The Lessons of 1989: The fall of the Berlin Wall is a reminder of the duty of solidarity.
By Christopher Hitchens | Updated Monday, Nov. 9, 2009, at 6:59 AM ET

This 20th anniversary has seen yet another crop of boring articles about how so many people, especially in former East Germany, are supposedly "nostalgic" for the security of the old Stalinist system. Such sentimental piffle—which got a good airing in that irritating movie Good Bye Lenin!—would not long survive a reading of another new book: Revolution 1989: The Fall of the Soviet Empire, by Victor Sebestyen.
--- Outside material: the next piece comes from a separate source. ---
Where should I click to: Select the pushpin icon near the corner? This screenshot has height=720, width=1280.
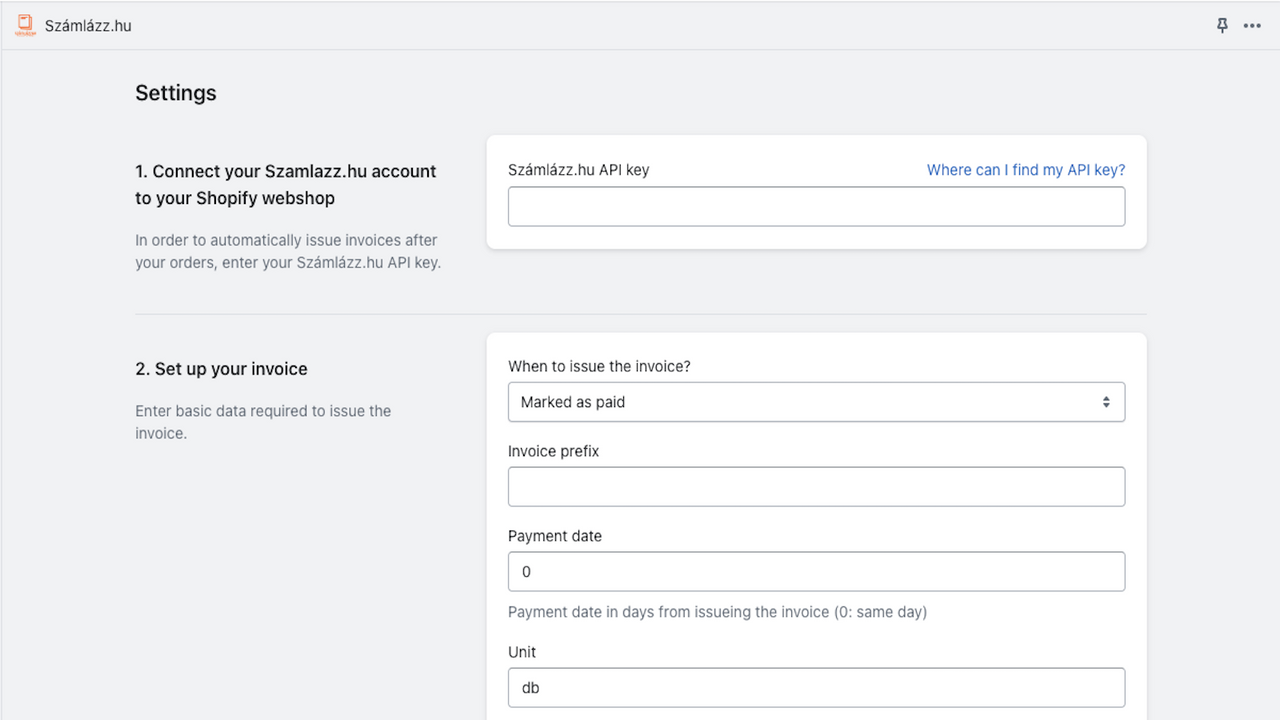[x=1221, y=25]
Making effective use of archives opened since the collapse of the Berlin Wall, Sebestyen describes the day in late October 1989 when the head of State Planning in the German Democratic Republic, Gerhard Schürer, presented the party leadership with the unvarnished economic news. "Nearly 60 per cent of East Germany's entire economic base could be written off as scrap, and productivity in mines and factories was nearly 50 per cent behind the West." Even more appalling was the 12-fold increase in the GDR's national debt—a situation so grotesque that it had been classified as a state secret lest loans from Western creditors dry up. "Just to avoid further indebtedness," wrote Schürer, "would mean a lowering next year of living standards by 25 to 30 per cent, and make the GDR ungovernable." So the wall came down just before the hermetic state that it enclosed would have imploded. I doubt that there would have been much "nostalgia" for that.